Is Duty going to be a key to unlocking access to alliance leadership and Intel, or a way to get high end Military hardware, or just a representation of where the rebel player stands in relation to the Rebellion at large?
Thanks for the response Ghostofman. So the player who wants to join the Rebellion wants to play it 'shiny'. The noble soldier and all that. The rest of the group will most likely be mercs being paid by the Rebellion. The soldier 's duty is intelligence. The most likely scenario is he will be liaison for the Rebellion to the other group members. While the soldier will eventually get perks from the Rebellion, the rest will use more underworld resources.
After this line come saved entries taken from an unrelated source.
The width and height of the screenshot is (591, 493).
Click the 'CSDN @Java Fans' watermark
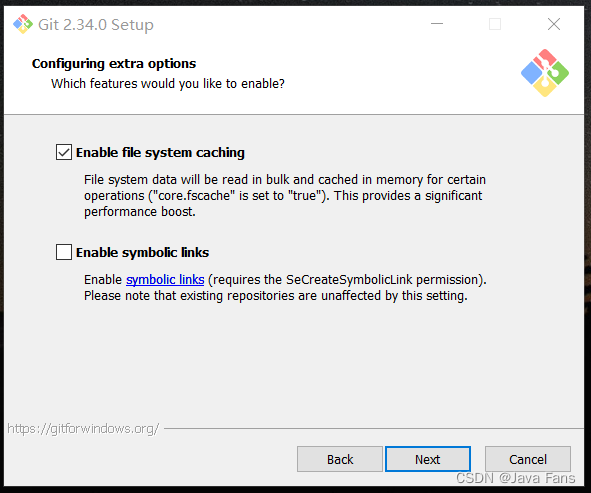click(x=515, y=478)
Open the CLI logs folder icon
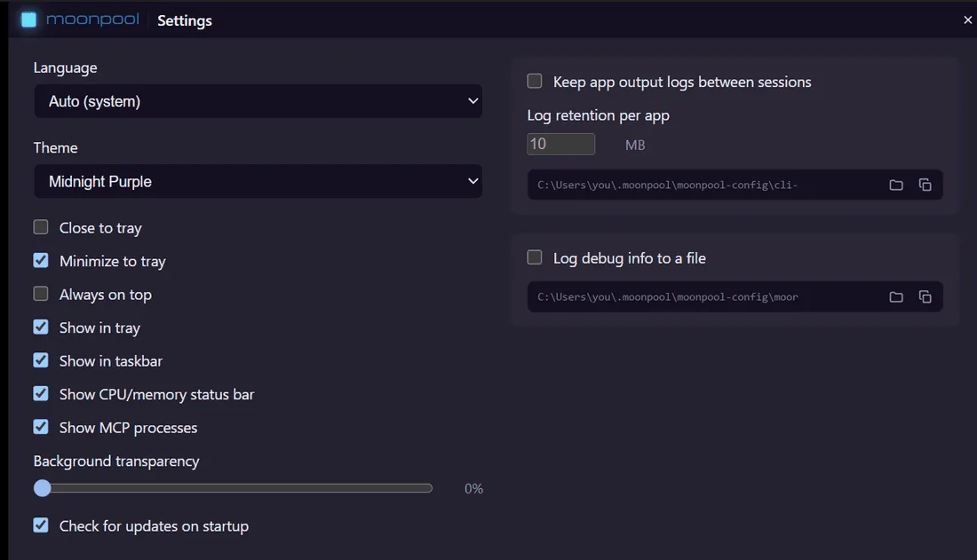 [x=896, y=185]
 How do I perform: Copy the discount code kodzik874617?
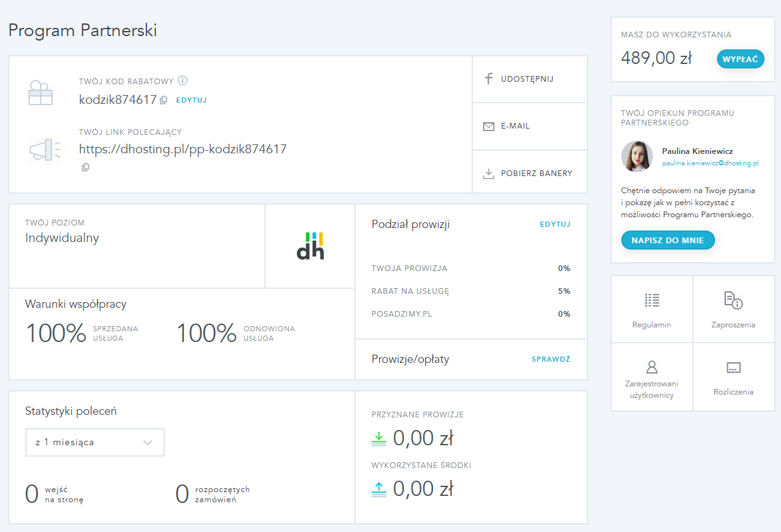coord(164,100)
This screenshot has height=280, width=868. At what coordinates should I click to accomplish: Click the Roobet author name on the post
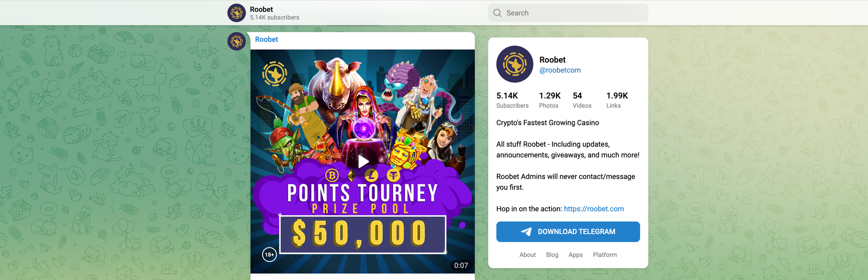(x=266, y=39)
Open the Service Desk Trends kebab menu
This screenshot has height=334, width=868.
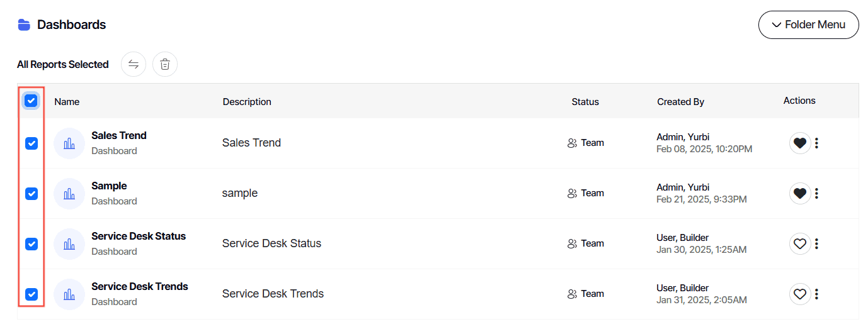816,294
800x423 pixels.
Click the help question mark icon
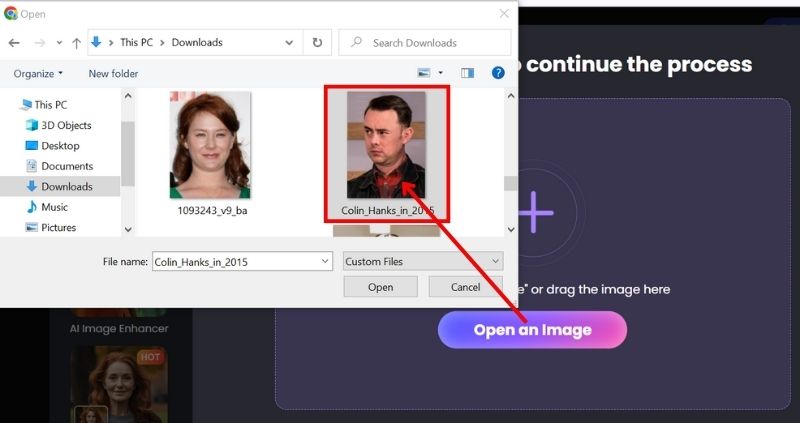498,73
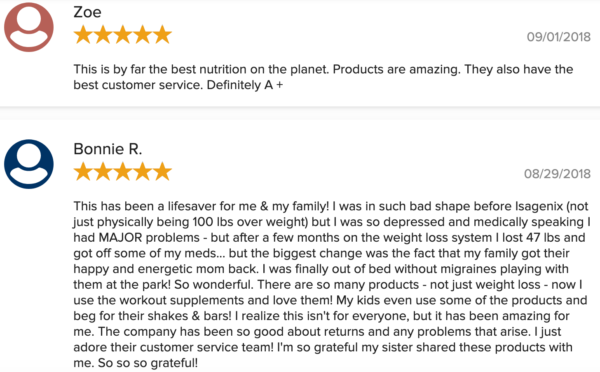The width and height of the screenshot is (600, 372).
Task: Click the fifth star in Bonnie R.'s rating
Action: pyautogui.click(x=162, y=171)
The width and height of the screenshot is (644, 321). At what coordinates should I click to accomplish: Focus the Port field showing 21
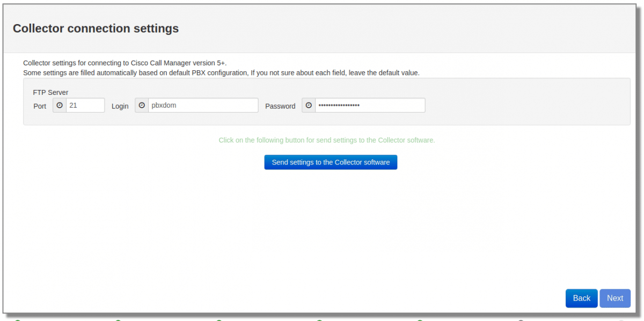85,106
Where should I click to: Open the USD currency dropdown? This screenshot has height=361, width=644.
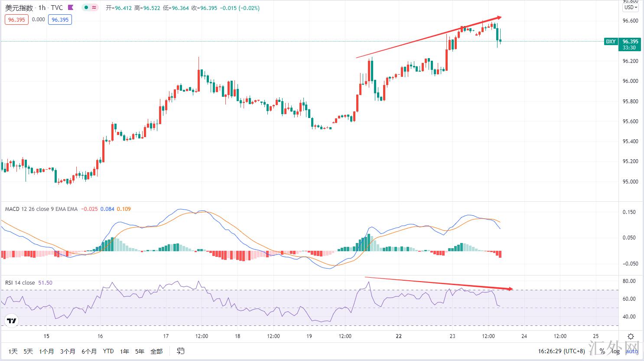pos(631,7)
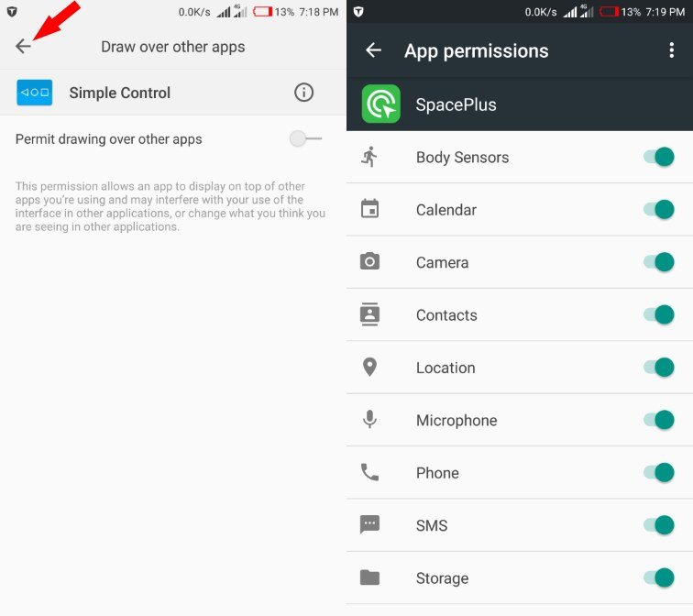Tap the Simple Control app icon
693x616 pixels.
35,93
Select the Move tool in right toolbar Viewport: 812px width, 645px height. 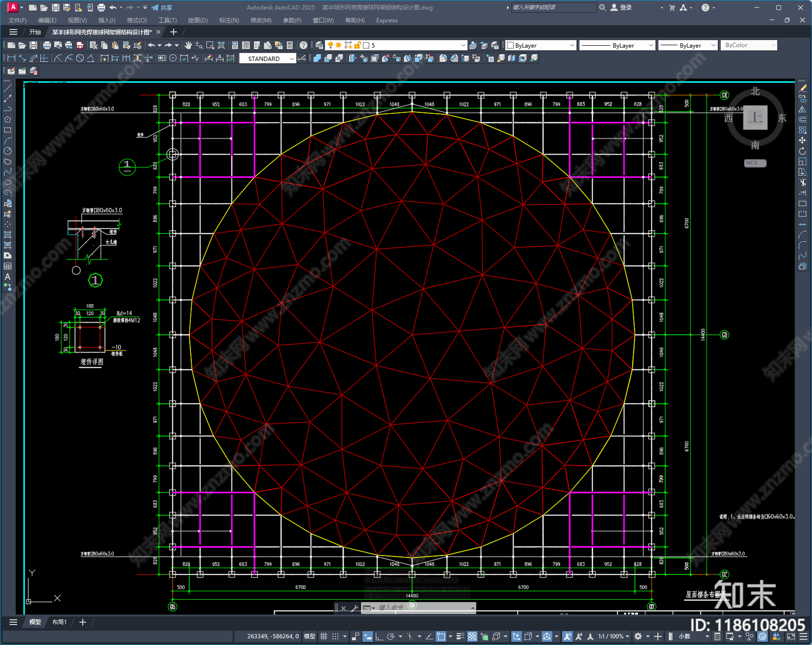[802, 140]
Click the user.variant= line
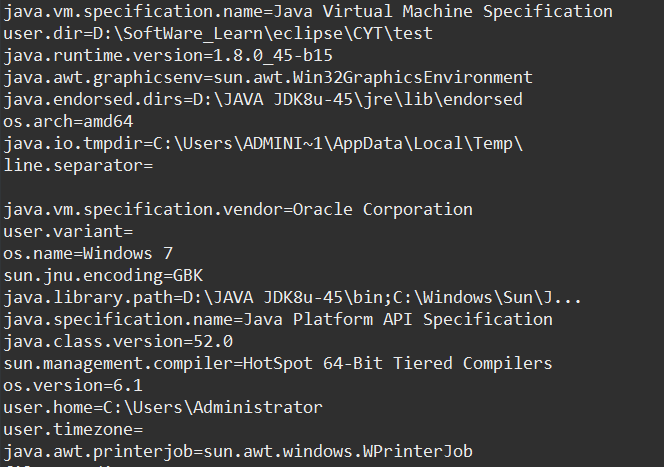 point(68,232)
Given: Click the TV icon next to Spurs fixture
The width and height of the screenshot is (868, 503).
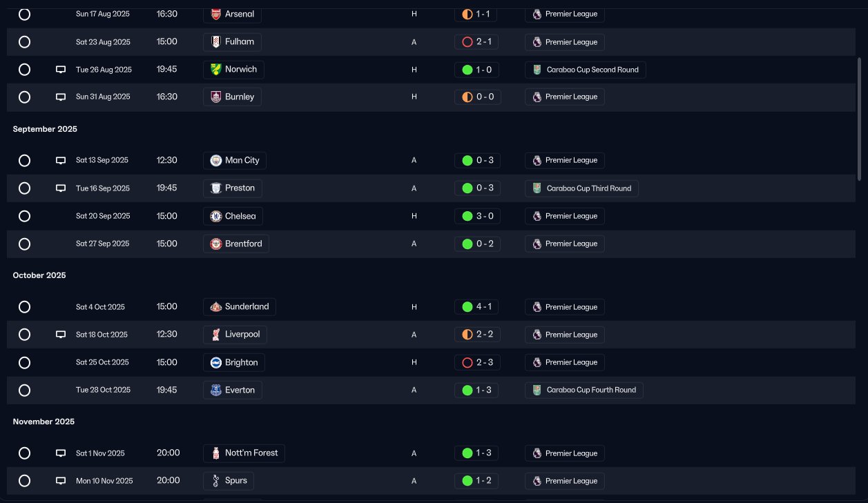Looking at the screenshot, I should 61,481.
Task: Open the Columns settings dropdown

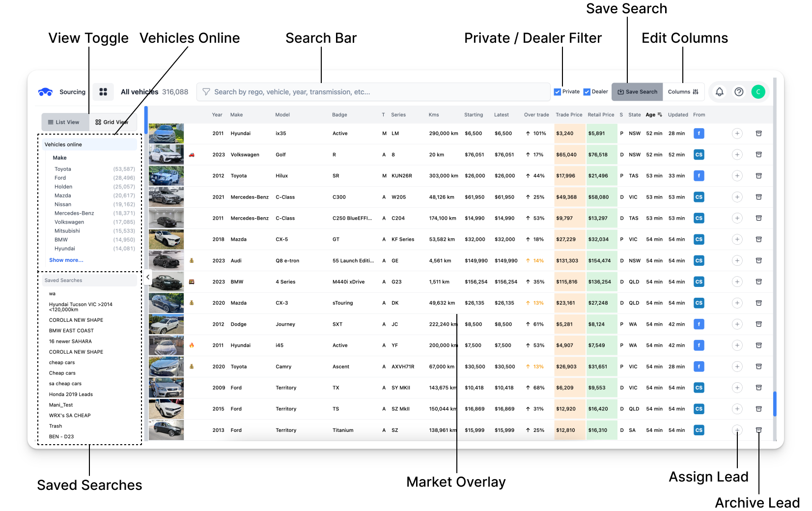Action: click(683, 92)
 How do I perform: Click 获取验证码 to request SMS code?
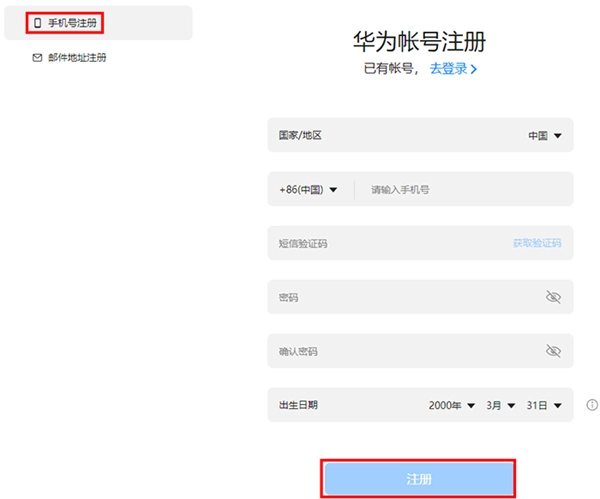pyautogui.click(x=537, y=243)
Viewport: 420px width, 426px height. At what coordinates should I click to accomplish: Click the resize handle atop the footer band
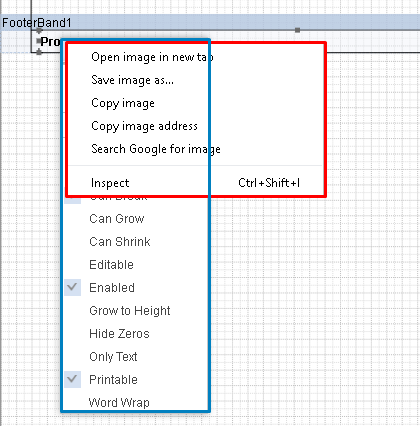pyautogui.click(x=297, y=30)
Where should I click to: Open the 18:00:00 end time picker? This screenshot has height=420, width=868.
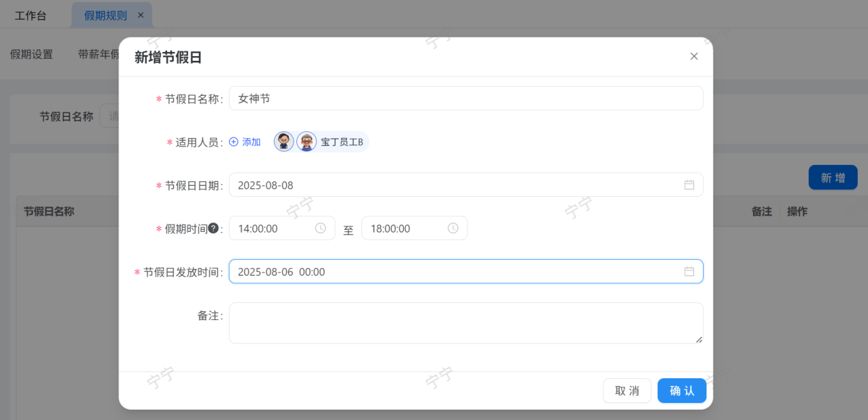point(407,228)
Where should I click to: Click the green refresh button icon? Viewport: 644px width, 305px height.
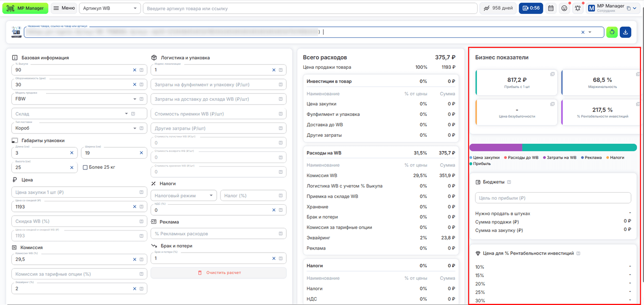612,32
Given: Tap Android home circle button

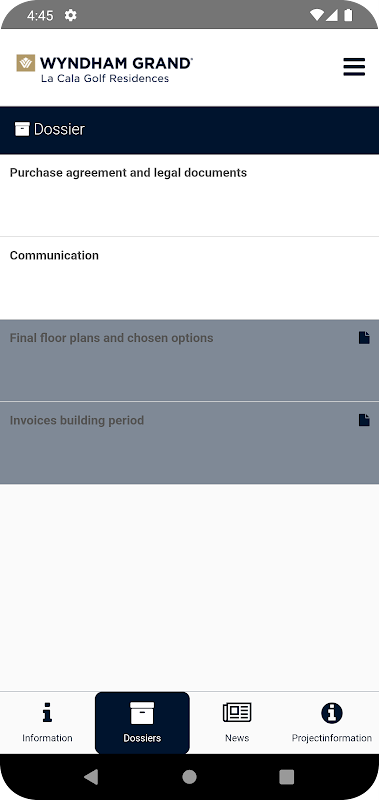Looking at the screenshot, I should click(x=189, y=777).
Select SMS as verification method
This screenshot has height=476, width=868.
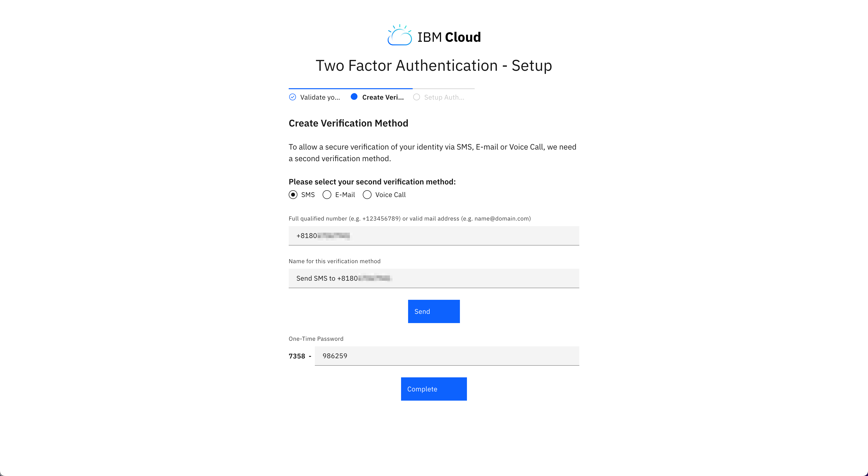tap(292, 195)
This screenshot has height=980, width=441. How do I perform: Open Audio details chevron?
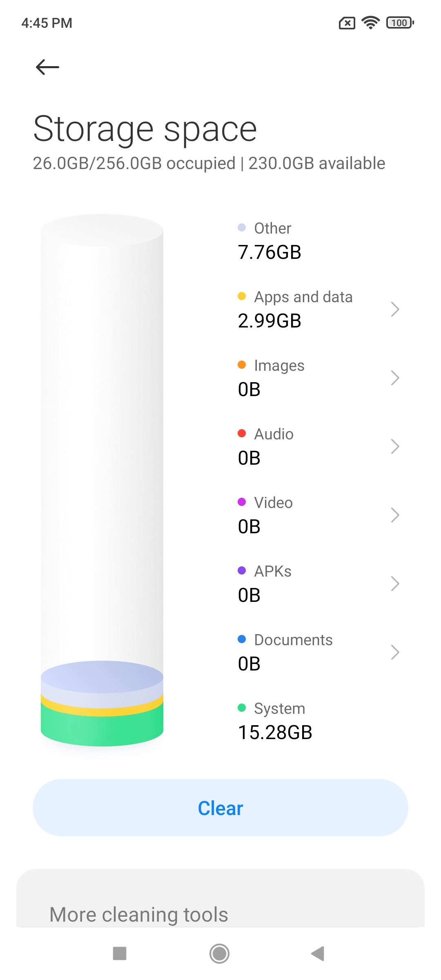(395, 446)
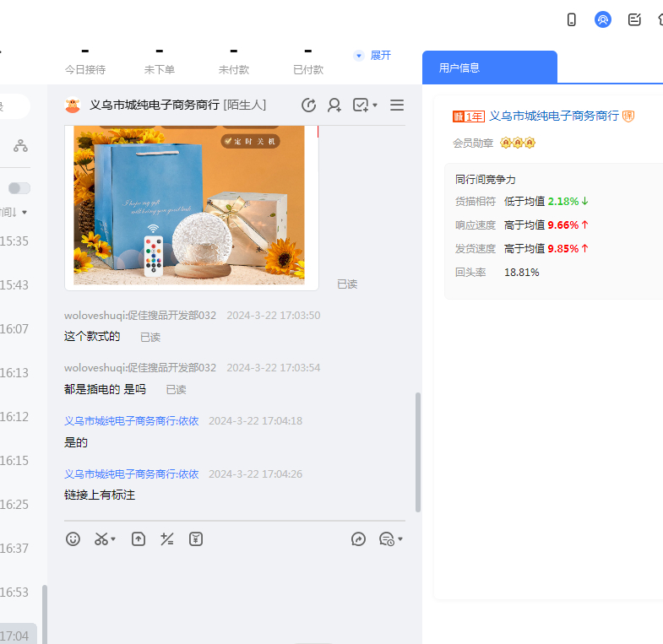Click the forward arrow bubble icon
Screen dimensions: 663x644
click(x=358, y=538)
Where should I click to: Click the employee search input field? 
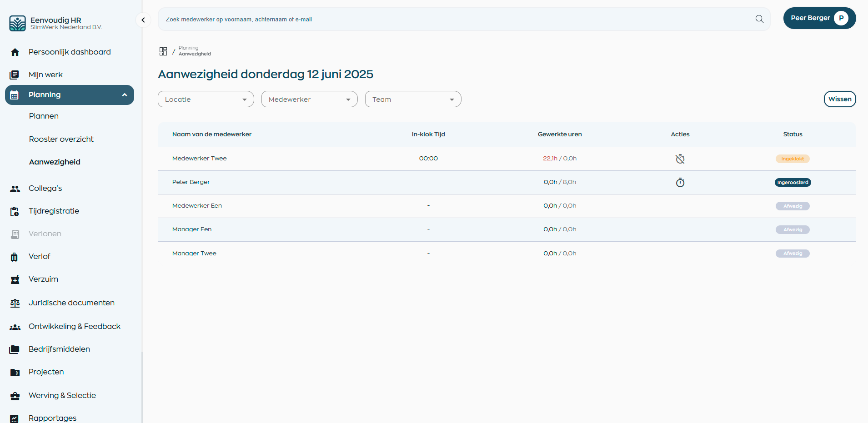point(455,20)
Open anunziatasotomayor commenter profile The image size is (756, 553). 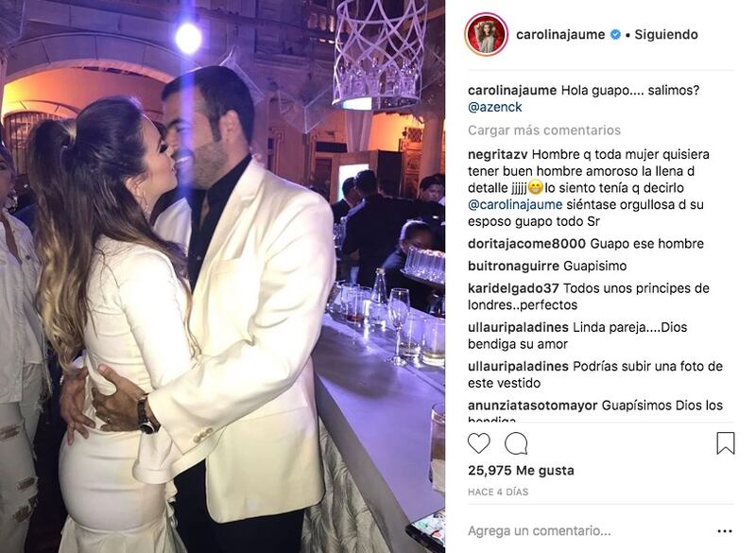[533, 406]
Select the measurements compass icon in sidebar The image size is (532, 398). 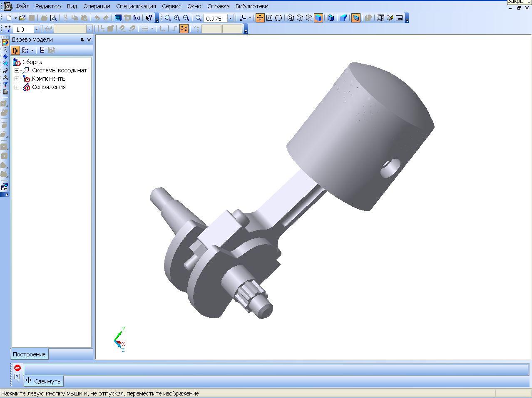pyautogui.click(x=5, y=77)
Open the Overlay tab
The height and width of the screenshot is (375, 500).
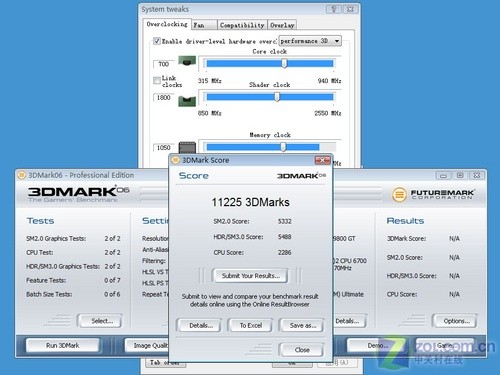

This will cause most of the groups obligation coming in the form of Imperial retribution. They will be on relatively separate tracks. And while the soldier player will most pick up some obligation in this regard, he wants to focus on climbing the Rebellion rank structure. So my question remains I guess. We play roughly every other week. I'm thinking 1 rank every 2 to 3 months of play time. But I'm flying a bit blind here. I've been GMing for 30 years but am relatively new to this system. I just don't want to penalize him for being the only one wanting to join the Rebellion, officially as it were.
Ok, so here's just my opinion on things and how they work:
Obligation, duty, and even morality are supposed to be a kind of mechanical way for a player to talk to a GM about what he wants his character to do and be about. The bonuses and penalties it kicks out are collateral of that Character information.
So, the Alliance guy is telling you he wants to be a spy or something. Cool, that works. He can be a Cassian Andor type and we know that'll work and even a bit about what you can do with it. The fact it's super flexible is even better. He can go all over running jobs for the Alliance and maybe even be the "quest giver" for the rest of the crew who might not even know they are alliance.
Next let's talk about the mercs. What are thier Obligation? Not just "well the Empire doesn't like them" that's a given. What keeps them up at night? What things are they thinking about instead of the mission? Who are they sending part of thier paycheck to and why?
Find those out because then you can work it into the story and do more. So like Jyn Erso had Obligation:Family. Her daddy was a big Imperial scientist and when it popped it turned out he was a turncoat and she had to clear his name and/or rescue him, and the rest of the adventure uses that as a fulcrum. (Pun not intended)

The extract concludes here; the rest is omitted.